UN lifts arms embargo on Sierra Leone

The U.N. Security Council is lifting a 13-year-old arms embargo against the small west African nation of Sierra Leone after being assured that the nation is sufficiently stable following the civil war that ended in 2002.

The 15-member council said Wednesday that it was removing the last U.N. sanctions on the country because the government had fully re-established control over its territory and former fighters had been successfully disarmed and demobilized.

Nevertheless, the council agreed that Sierra Leone still needed international support and extended the mandate of the country's U.N. peace building office by one year.

"Today's actions are important milestones in Sierra Leone's long recovery from war," U.S. Ambassador Susan Rice said Wednesday, adding that the peace building office, "will play a critical role in Sierra Leone's continued progress toward development and stabilization."
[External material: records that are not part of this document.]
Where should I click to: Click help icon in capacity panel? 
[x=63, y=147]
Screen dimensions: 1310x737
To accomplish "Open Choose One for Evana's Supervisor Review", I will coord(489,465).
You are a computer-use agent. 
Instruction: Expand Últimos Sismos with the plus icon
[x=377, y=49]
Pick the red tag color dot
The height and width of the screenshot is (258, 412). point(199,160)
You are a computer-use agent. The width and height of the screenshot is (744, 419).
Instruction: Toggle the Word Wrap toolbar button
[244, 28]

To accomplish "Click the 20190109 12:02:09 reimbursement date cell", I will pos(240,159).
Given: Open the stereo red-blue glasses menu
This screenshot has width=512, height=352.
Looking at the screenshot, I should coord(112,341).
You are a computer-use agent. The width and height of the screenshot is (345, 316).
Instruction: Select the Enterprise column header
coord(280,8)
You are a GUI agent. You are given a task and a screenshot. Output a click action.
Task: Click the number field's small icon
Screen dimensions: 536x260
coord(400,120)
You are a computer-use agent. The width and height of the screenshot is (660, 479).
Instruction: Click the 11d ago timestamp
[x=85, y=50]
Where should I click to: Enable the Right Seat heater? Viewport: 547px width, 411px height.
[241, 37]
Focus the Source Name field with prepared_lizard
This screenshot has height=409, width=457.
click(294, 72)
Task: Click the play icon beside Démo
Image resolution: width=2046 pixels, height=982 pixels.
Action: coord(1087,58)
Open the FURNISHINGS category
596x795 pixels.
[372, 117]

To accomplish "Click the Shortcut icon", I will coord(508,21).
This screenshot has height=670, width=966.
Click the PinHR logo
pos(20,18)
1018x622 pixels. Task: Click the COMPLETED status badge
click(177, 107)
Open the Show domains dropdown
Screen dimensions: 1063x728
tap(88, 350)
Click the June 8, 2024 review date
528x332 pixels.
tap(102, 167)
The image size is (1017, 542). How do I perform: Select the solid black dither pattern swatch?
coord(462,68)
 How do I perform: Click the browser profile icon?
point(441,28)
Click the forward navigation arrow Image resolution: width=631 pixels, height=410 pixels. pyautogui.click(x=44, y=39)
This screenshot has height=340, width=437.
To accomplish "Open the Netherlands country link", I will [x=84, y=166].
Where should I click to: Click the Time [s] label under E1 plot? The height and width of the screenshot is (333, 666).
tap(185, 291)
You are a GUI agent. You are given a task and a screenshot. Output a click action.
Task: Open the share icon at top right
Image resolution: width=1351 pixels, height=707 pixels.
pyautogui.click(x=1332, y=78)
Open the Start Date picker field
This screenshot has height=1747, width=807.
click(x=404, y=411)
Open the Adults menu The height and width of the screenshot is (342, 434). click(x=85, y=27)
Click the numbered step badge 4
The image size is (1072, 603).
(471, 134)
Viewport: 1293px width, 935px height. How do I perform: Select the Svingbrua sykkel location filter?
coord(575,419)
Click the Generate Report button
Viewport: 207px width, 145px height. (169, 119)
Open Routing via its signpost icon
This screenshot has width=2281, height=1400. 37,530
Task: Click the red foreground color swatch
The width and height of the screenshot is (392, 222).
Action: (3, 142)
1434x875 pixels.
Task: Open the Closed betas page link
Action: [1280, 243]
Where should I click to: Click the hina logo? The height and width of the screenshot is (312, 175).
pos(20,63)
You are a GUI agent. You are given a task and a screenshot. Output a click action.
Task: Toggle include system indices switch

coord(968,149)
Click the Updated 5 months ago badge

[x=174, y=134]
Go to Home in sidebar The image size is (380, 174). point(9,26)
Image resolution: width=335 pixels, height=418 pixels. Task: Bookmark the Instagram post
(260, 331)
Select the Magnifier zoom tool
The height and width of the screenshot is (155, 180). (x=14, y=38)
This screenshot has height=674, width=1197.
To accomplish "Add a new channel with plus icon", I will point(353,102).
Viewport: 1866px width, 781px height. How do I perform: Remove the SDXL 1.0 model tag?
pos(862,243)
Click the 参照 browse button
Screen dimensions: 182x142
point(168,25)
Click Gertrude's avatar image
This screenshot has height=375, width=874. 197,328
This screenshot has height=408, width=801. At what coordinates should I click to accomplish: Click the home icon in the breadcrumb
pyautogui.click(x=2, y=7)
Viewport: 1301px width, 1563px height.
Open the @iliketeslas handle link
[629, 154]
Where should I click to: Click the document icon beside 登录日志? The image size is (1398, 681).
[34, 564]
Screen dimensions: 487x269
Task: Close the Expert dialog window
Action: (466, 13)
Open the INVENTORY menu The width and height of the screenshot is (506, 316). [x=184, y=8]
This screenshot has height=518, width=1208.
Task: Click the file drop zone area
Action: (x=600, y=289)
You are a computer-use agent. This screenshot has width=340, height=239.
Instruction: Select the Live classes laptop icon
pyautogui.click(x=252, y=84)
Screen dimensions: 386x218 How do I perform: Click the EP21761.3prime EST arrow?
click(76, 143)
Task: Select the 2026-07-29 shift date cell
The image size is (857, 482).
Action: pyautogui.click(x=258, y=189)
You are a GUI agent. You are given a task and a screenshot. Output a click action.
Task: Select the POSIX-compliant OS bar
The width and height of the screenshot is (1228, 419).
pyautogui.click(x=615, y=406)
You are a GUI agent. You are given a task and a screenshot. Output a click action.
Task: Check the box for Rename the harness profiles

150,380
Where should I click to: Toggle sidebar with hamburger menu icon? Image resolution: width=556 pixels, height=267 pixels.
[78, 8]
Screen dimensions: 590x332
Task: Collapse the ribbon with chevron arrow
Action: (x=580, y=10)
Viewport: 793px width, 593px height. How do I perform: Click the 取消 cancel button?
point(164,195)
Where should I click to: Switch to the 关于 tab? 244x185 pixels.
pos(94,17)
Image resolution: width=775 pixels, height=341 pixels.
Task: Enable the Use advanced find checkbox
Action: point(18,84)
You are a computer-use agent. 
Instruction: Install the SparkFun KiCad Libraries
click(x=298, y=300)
The peace building office, launched in October 2008, replaced a U.N. peacekeeping force that disarmed and demobilized more than 75,000 ex-fighters.

Tens of thousands of people were killed in Sierra Leone's 1991-2002 civil war, that was marked by militia members who hacking off the limbs, noses or lips of their victims, and the recruitment of child soldiers.

The U.N. arms embargo was first imposed on Sierra Leone in 1997 after a military coup of the joint forces of the military and revolutionary United Front rebels and ongoing human rights violations.

Security-General Ban Ki-moon warned the council during consultations on Tuesday that political stability could be undermined ahead of national elections in 2012 if the government pursues an inquest into the military junta's 1992 execution of the police inspector-general and 27 other people.

The 1992 executions took place under a military regime that toppled a civilian government led by the All People's Congress. That is the party now led by President Ernest Bai Koroma, who was elected in 2007.

Sierra Leone's Foreign Minister Zainab Bangura told the council on Tuesday that President Koroma is committed to tolerance and democracy, and took note of the U.N. concerns about the inquest.

Complicating Sierra Leone's situation is the vast mineral wealth that once made the country a battlefield over the mining and export of so-called "blood diamonds." Sierra Leone is now about to begin channeling new wealth from the huge Tonkalili iron ore deposits, believed to total 10.5 billion tons.

On another west African country recovering from conflict, the Security Council agreed Wednesday to increase the current U.N. peacekeeping force in Ivory Coast by 500 troops to 9,150, to help with security during long-delayed elections now set for Oct. 31. The balloting was originally scheduled for 2005.